» Extrait du document
▼
Malgré les promesses de Mikati, l’incertitude règne sur l’adoption du budget 2022

Le Premier ministre a affirmé hier œuvrer avec le ministre des Finances pour que le projet de budget 2022 « soit prêt d’ici à la fin de la semaine », en vue de la tenue d’un Conseil des ministres, « en début de semaine prochaine », consacré à cette question cruciale pour les négociations entre le Liban et le Fonds monétaire international.

Malgré les promesses de Mikati, l’incertitude règne sur l’adoption du budget 2022

Le Premier ministre, Nagib Mikati, n’en est pas à ses premières promesses non tenues. Photo Dalati et Nohra

Près de deux semaines après que le Premier ministre, Nagib Mikati, a affirmé que le budget « sera prêt dans deux jours » et qu’une « invitation à une réunion du cabinet suivra immédiatement », aucune de ces promesses ne s’est concrétisée. Déclenché par l’enquête sur la double explosion au port de Beyrouth le 4 août 2020, le blocage du gouvernement en est à son troisième mois. Toutefois, au cours du week-end écoulé, le Hezbollah et le mouvement Amal ont finalement cédé et annoncé qu’ils étaient prêts à mettre fin à leur boycott du cabinet, ouvrant ainsi la voie à une réunion de l’exécutif « pour discuter de l’amélioration des conditions de vie des Libanais », après une semaine de fluctuations erratiques du taux dollar/livre sur le marché parallèle. Si cette annonce lève un obstacle politique à l’adoption du budget 2022, aucune proposition pour ce dernier n’a encore été présentée.
▲
» Objectif
Ces trois affirmations concordent-elles avec l'extrait ? Répondez à chacune par oui ou par non et citez les mots décisifs de l'extrait. 1. Le blocage du gouvernement a été déclenché par l'enquête sur la double explosion au port de Beyrouth. 2. Une proposition pour le budget 2022 a déjà été présentée. 3. Le Hezbollah et le mouvement Amal ont annoncé qu'ils poursuivraient leur boycott du cabinet.

» Données enregistrées
▼
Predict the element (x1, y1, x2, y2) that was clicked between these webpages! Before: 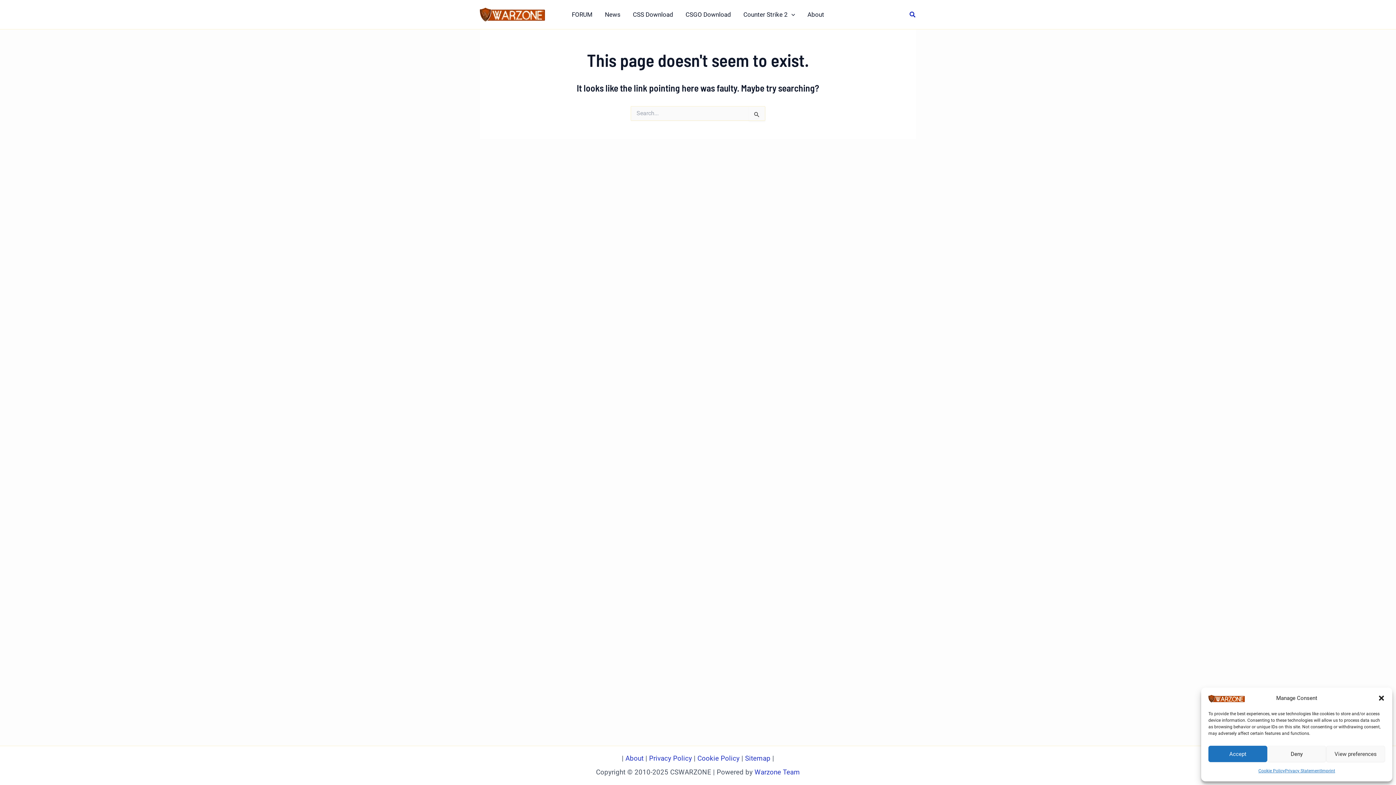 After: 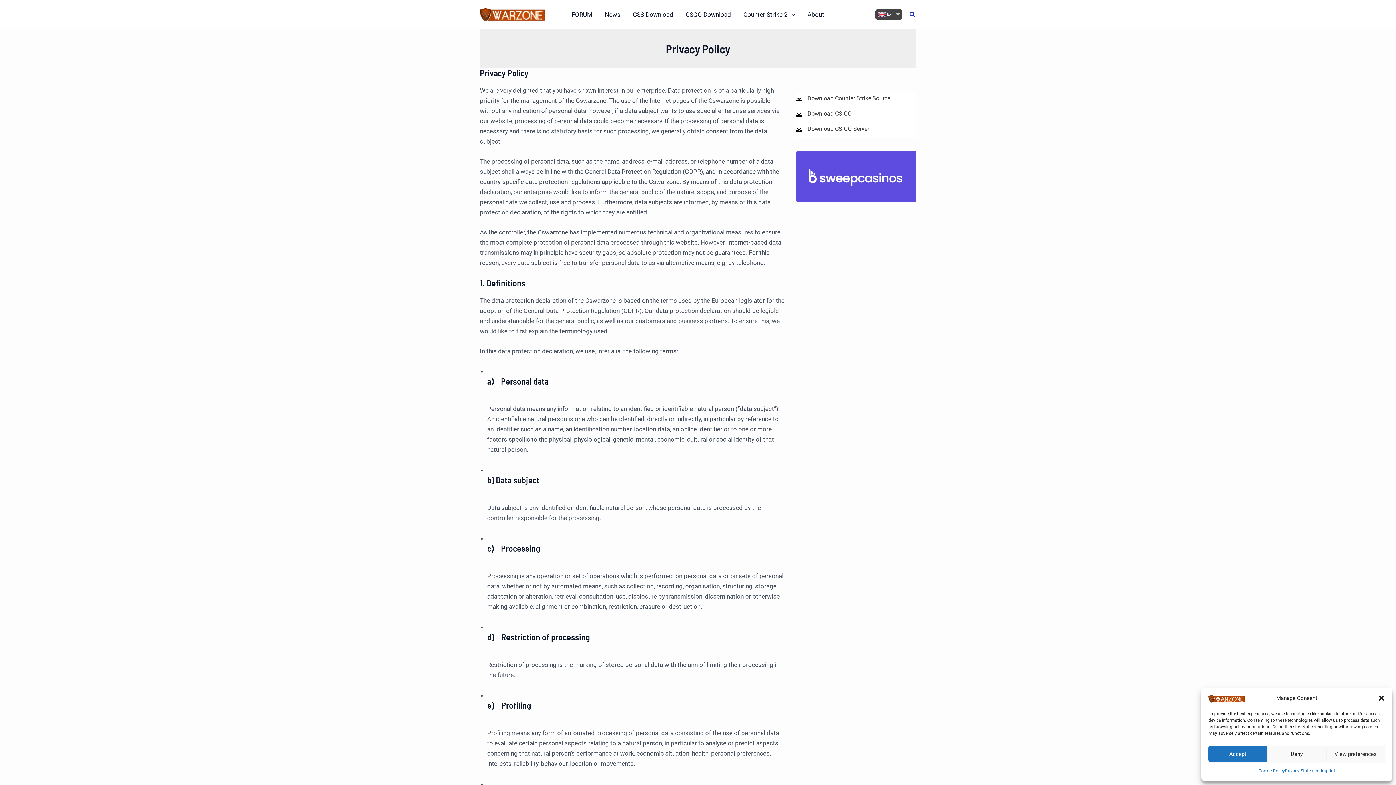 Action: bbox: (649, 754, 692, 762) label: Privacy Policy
▲
▼
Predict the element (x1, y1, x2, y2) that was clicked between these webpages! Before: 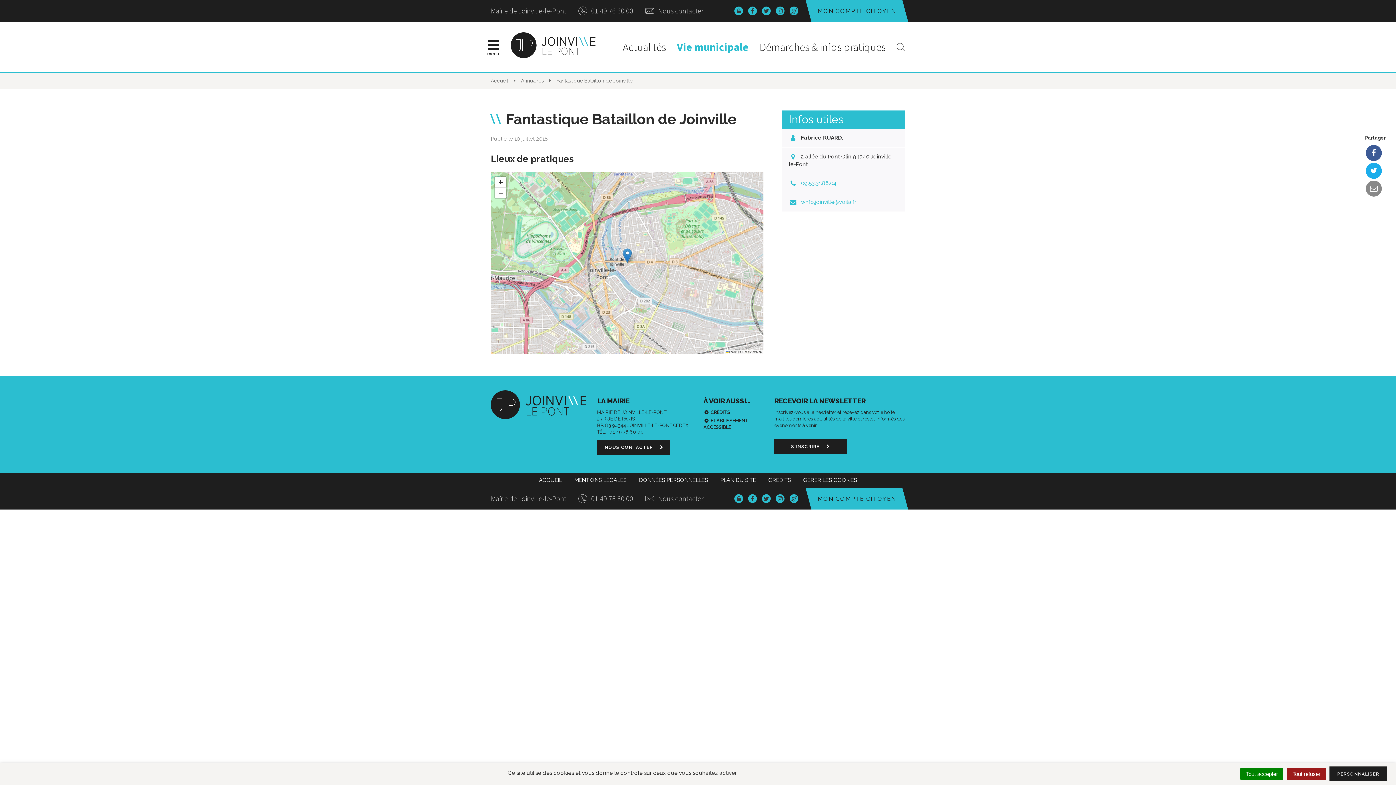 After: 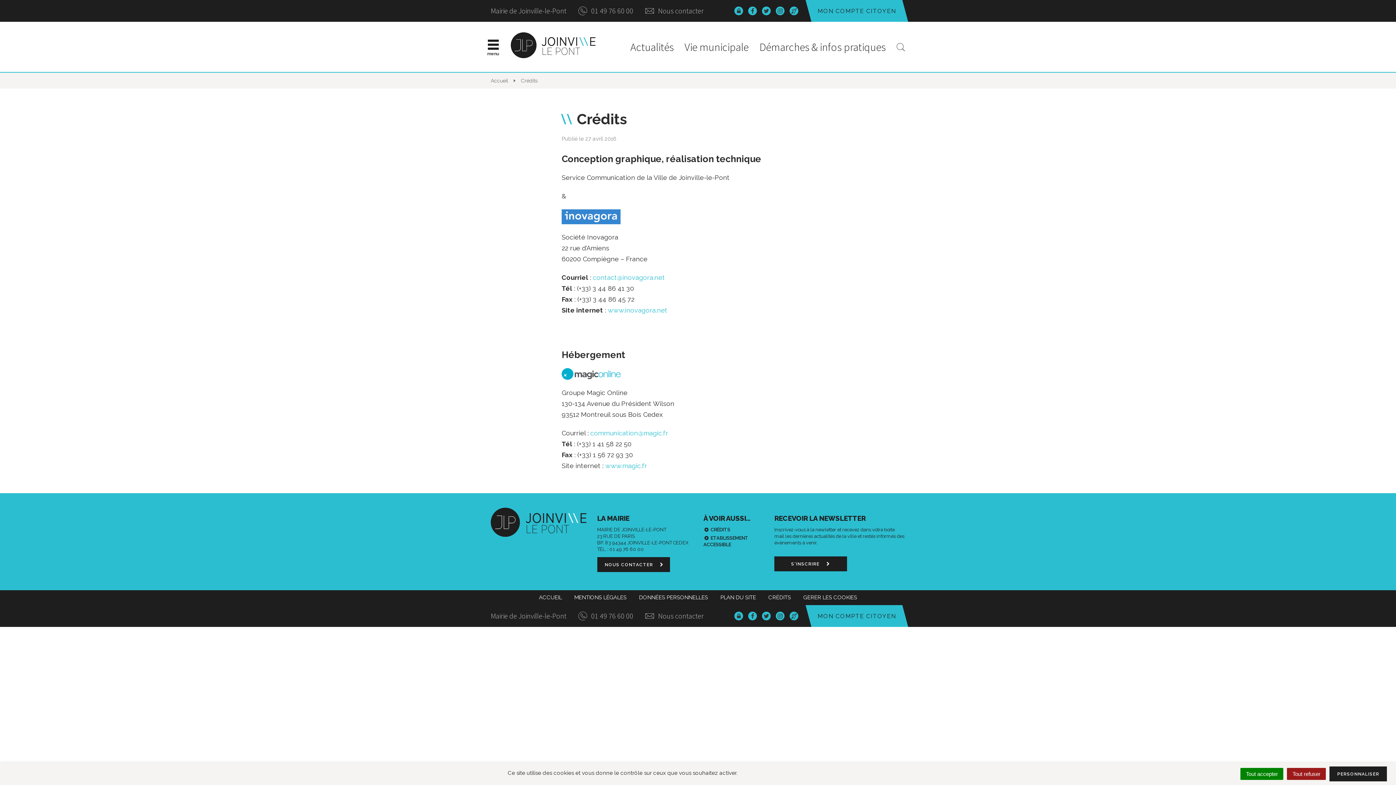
▲
▼
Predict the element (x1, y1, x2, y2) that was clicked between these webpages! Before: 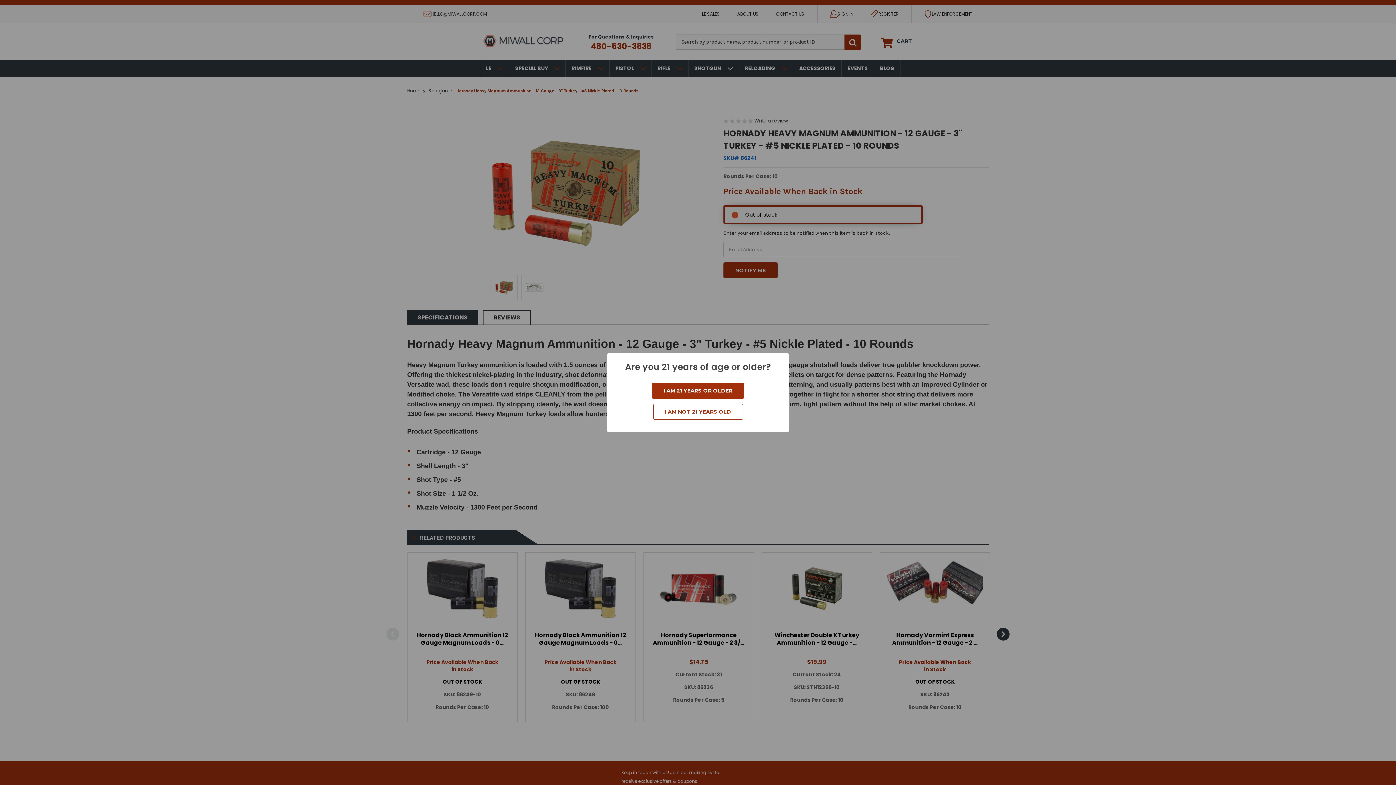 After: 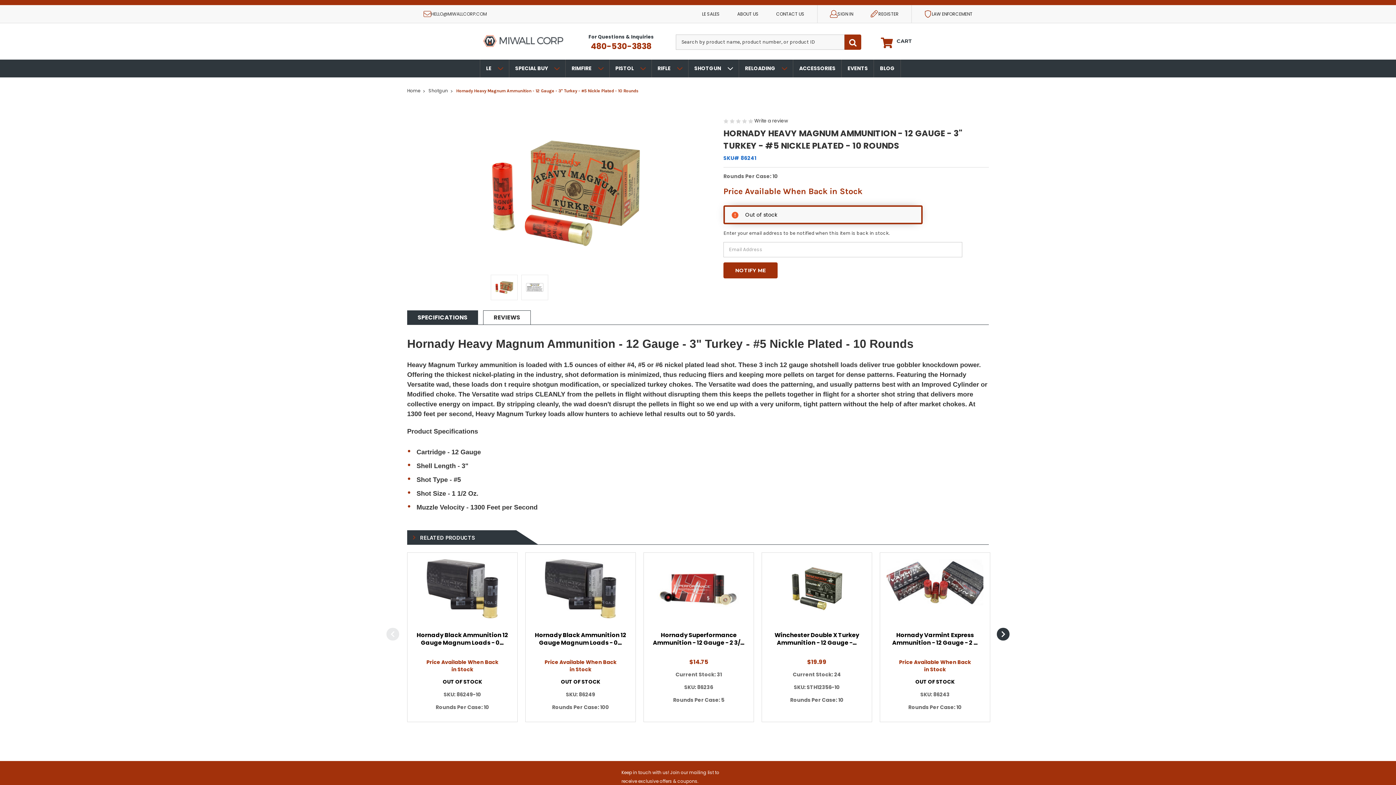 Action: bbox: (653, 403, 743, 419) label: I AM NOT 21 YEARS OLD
▲
» La réponse
1. Oui : « Déclenché par l’enquête sur la double explosion au port de Beyrouth le 4 août 2020, le blocage du gouvernement en est à son troisième mois ».
2. Non : « aucune proposition pour ce dernier n’a encore été présentée ».
3. Non : « le Hezbollah et le mouvement Amal ont finalement cédé et annoncé qu’ils étaient prêts à mettre fin à leur boycott du cabinet ».